Why the rapture will not happen on Saturday

by Ifreke Inyang

I cringed the first time I saw a tweet that announced the rapture. I’m not quite sure now if it was a pointer, a Google link or a bold proclamation that on May 21st, 2011, Jesus will arrive to take all true Christians to heaven. The bizarre buzz this has generated in the weeks that followed has been baffling. I’ve learned in the last week that many believers have jumped on this bandwagon; they’ve put up billboards, purchased TV ads, painted warnings on rooftops, issued radio alerts and flooded nations with printed warnings.

I can’t compete with this doomsday madness, but I can offer an appeal for sanity. Here are three reasons why we should not spread Camping’s prediction:

1. It is a false prophecy. How can I say this with assurance? Because Jesus Himself said all end-times date setting is strictly off-limits. He told His disciples on the day He ascended: “It is not for you to know times or epochs which the Father has fixed by His own authority” (Acts 1:8, NASB). If it is not for us to know, then how does Harold Camping know? Is he God? Only the worst form of spiritual pride would lead a person to claim such knowledge.

2. Failed date-setting has discredited Christians many times before. Why can’t we learn from history? William Miller, the father of Seventh-day Adventism, was convinced that Jesus would come back in 1844.  When his prediction turned out to be bogus (a moment known as “the Great Disappointment”), many disillusioned “Millerites” abandoned their faith.

Jehovah’s Witnesses taught that Jesus would begin His millennial reign in 1914. When that didn’t happen, they pointed to the outbreak of World War I and began teaching that this was the “beginning of the end.” A few years later they moved the date to 1925. Nothing happened that year, but more than a generation later they circulated the prediction that the world would end in 1975. (They also taught that only Jehovah’s Witnesses would survive a global holocaust.)

Recent history is littered with more of these embarrassing predictions, including Jim Jones’ claim that the world would end in nuclear war on July 15, 1967. Jones was a communist who believed he was the reincarnation of Jesus, Buddha and Lenin, so Christians didn’t take him seriously. But when a Christian layman, Edgar Whisenant, wrote 88 Reasons Why the Rapture Will Be in 1988, millions of believers bought it. You won’t get much money for that book at a garage sale today.

On Sept. 6, 1994, dozens of Camping’s believers gathered inside Alameda’s Veterans Memorial Building to await the return of Christ, an event Camping had promised for two years. Followers dressed children in their Sunday best and held Bibles open-faced toward heaven.

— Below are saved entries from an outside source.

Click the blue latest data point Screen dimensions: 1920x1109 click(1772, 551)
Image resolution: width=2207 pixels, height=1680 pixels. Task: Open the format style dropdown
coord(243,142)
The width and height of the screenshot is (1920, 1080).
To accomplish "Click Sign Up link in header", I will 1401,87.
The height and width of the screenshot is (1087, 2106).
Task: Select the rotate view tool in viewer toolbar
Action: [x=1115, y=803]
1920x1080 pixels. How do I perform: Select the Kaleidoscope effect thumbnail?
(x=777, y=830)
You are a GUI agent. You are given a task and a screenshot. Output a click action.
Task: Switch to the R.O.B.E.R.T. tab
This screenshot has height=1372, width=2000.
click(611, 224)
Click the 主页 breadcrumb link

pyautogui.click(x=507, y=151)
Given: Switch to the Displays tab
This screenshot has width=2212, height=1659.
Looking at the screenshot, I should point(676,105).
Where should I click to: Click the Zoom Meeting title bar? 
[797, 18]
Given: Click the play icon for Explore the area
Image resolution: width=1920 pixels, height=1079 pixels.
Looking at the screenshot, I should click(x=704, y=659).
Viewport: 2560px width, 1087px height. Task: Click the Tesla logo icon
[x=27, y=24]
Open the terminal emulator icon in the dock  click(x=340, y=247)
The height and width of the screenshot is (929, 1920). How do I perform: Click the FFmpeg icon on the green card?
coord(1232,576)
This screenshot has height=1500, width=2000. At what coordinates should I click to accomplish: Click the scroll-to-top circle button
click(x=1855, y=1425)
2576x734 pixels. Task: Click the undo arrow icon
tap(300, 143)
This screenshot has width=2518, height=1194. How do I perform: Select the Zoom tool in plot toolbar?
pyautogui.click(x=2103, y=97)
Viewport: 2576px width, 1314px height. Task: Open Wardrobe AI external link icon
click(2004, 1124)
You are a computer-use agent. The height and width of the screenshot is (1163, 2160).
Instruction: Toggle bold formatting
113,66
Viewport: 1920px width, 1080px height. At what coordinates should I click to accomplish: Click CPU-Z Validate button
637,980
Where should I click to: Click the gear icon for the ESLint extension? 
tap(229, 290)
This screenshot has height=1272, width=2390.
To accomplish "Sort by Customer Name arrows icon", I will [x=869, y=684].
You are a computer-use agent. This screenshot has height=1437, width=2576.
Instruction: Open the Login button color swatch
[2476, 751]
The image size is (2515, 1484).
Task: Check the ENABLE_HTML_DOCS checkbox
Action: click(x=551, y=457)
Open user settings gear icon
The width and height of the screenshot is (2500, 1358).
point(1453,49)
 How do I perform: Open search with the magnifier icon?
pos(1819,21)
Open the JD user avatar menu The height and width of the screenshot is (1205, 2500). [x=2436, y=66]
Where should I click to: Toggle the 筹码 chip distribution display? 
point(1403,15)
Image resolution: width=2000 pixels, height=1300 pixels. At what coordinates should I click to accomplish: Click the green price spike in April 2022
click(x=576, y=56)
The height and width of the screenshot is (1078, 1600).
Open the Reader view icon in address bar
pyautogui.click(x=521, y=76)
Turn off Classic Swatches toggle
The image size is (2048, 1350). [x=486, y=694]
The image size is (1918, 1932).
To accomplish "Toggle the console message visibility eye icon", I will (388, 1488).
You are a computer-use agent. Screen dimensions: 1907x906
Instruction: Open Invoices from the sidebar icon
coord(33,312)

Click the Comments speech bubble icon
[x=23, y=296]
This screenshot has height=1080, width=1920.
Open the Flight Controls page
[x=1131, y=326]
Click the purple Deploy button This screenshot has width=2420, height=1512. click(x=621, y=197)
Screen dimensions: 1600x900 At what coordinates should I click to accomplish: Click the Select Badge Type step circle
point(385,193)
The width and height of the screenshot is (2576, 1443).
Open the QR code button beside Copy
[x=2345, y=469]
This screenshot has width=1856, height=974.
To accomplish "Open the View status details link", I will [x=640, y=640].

But the world did not end. Camping allowed that he may have made a mathematical error. He spent the next decade running new calculations, as well as overseeing a media company that has grown significantly in size and reach.

3. End-times date-setting hinders the cause of Christ. Just imagine what will go through the minds of unbelievers on May 22, 2011. Christians told them Jesus would return, but He didn’t. This will make followers of Christ look silly and unreliable.

As sincere as Camping’s devotees may be, sincerity is no excuse for theological error. It is wrong-headed and irresponsible for any Christian to tell an unbeliever when Jesus is coming back or when the world will end. That is not the message we were commissioned to preach. Dates and deadlines do not have the power to save souls—only the gospel can do that.

When we share Christ with others, we don’t need to provide a date for His Second Coming. Instead, we tell them about the miracle of Calvary and remind them: “Today is the day of salvation” (2 Cor. 6:2). No one knows when he will die; every new day could be his last. And every person will stand before God when this life is over.

There is urgency in the gospel, for sure, but it is not about a countdown to the rapture. Hundreds of thousands of people die every day without Jesus, whether or not He returns in their generation. This alone should motivate us to avoid foolish distractions and false prophecies so we can get busy with the task of genuine evangelism.

Comments (5)

  1. God bless you Ifreke. The very existence of such a false 'prophecy' is even a warning sign that the end is near. Perhaps, that's one lesson for genuine believers to take home from this hysteria

  2. #mynickel ——> 1 Thessalonians 5:2-4; Luke 12:39&40

    we all know this 05-21-2011 story is all bogus but again, we should live everyday like its our last by giving up our bodies as living sacrifices, holy and acceptable unto Him!!

    …that's all I have to say about that!!

  3. I so agree with this. Good facts indeed. Too sad that he will be associated with other cults that claimed rapture numerous times. Focus on evangelism, not the scare, hype and immediate profit (how much did those stuff sell again?). Christ said He will come as a thief in the night. With all these buzz, aren't we like expecting and welcoming a thief already?

    Believe on the Lord Jesus Christ, and thous shalt be saved! That must be the battle cry!